Cyber Liability
Cyber coverage protects a Member from financial loss from a data breach in which the Member’s stakeholder’s personal information, such as Social Security or credit card numbers, is exposed or stolen by a hacker or other criminal who has gained access to the Member’s electronic network. This covers a variety of expenses associated with data breaches, including notification costs, credit monitoring, costs to defend claims by state regulators, fines and penalties, and loss resulting from identity theft. Additionally, coverage is provided for liability arising from the website media content, as well as property exposures from (a) business interruption, (b) data loss/destruction, (c) computer fraud, (d) funds transfer loss, and (e) cyber extortion.
Cyber coverage includes:
- Coverage for drafting notification letters, and reporting and communicating as required with any regulatory, administrative, or supervisory authority.
- Credit monitoring, credit freezing, credit thawing, healthcare record monitoring (where available), social media monitoring, password management service, or fraud alert services.

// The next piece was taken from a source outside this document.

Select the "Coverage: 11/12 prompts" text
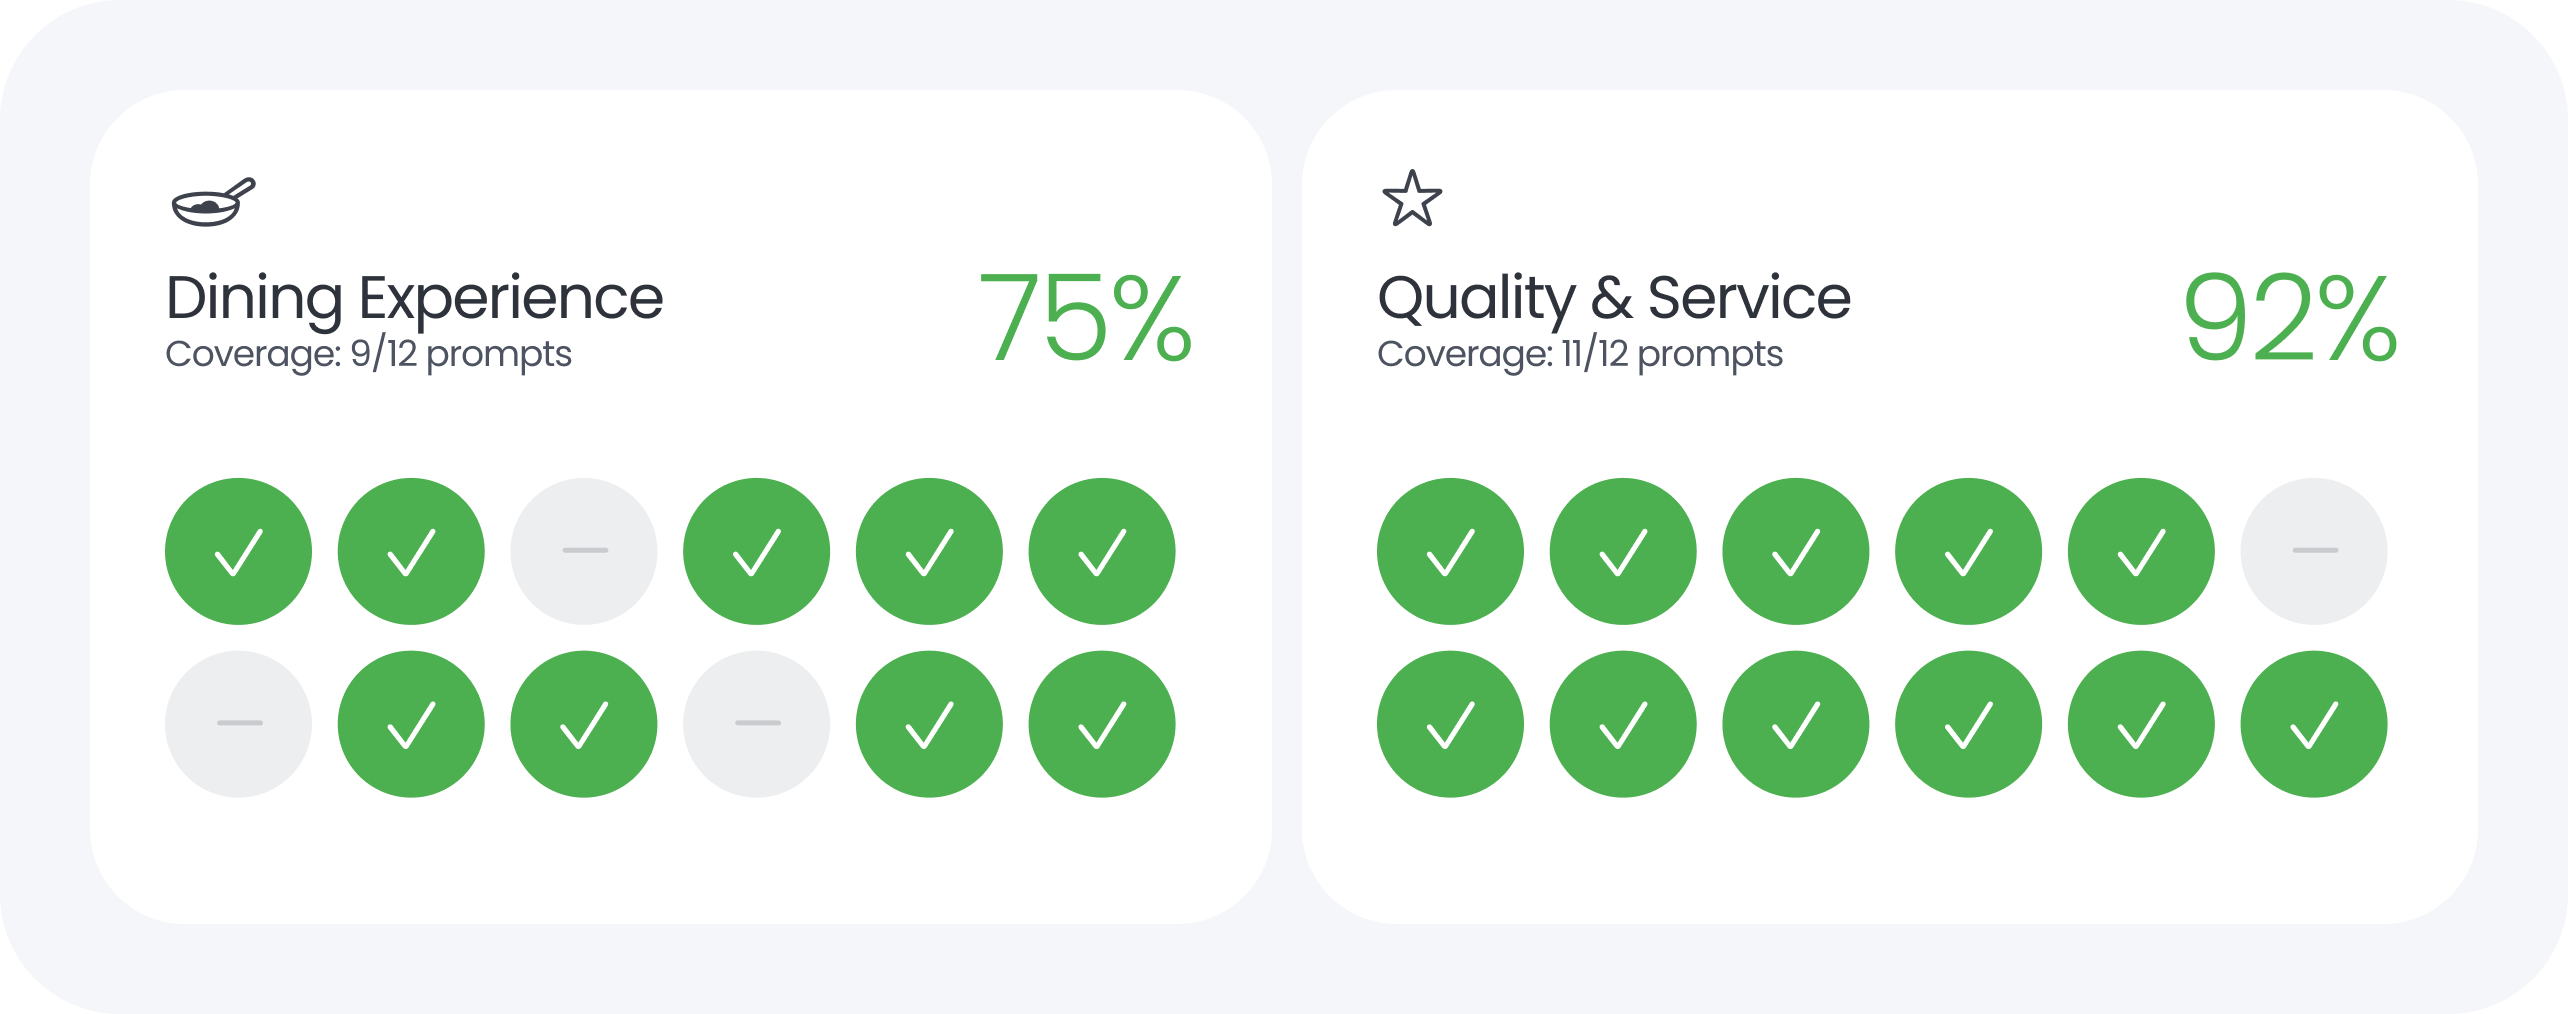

- Expenses related to retaining the services of a public relations or crisis communications firm for the purpose of protecting or restoring the reputation of or mitigating financial harm to Member.
- Expenses for retaining the services of a third-party computer forensics firm to determine the cause and scope of a cyber incident.

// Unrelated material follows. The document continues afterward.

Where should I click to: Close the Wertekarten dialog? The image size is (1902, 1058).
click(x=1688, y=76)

- Coverage for continuing normal operating and payroll expenses (net profit before tax) that would have been earned had no interruption in service of a Member's computer system occurred.
- Reasonable & necessary costs incurred by a Member to replace, restore, recreate, re-collect, or recover digital data from written records or form partially or fully matching electronic records. Includes loss from fraudulent infiltration.
- Provides reasonable & necessary expenses incurred including money, cryptocurrencies (including Bitcoin), or other consideration surrendered as payment due to a network extortion event.
- Covers payment for loss of money or securities sustained directly from Social Engineering Fraud committed by a person purporting to be a vendor, client, or an employee ($100,000 sub-limit).
- Monetary assessments, fines, penalties, chargebacks, reimbursements, and fraud recoveries as a result of the actual or alleged failure of payment card loss.
- Deductibles of $25,000, $50,000, or $100,000 depending on annual revenue amount.
- Various sub-limits apply to all coverages.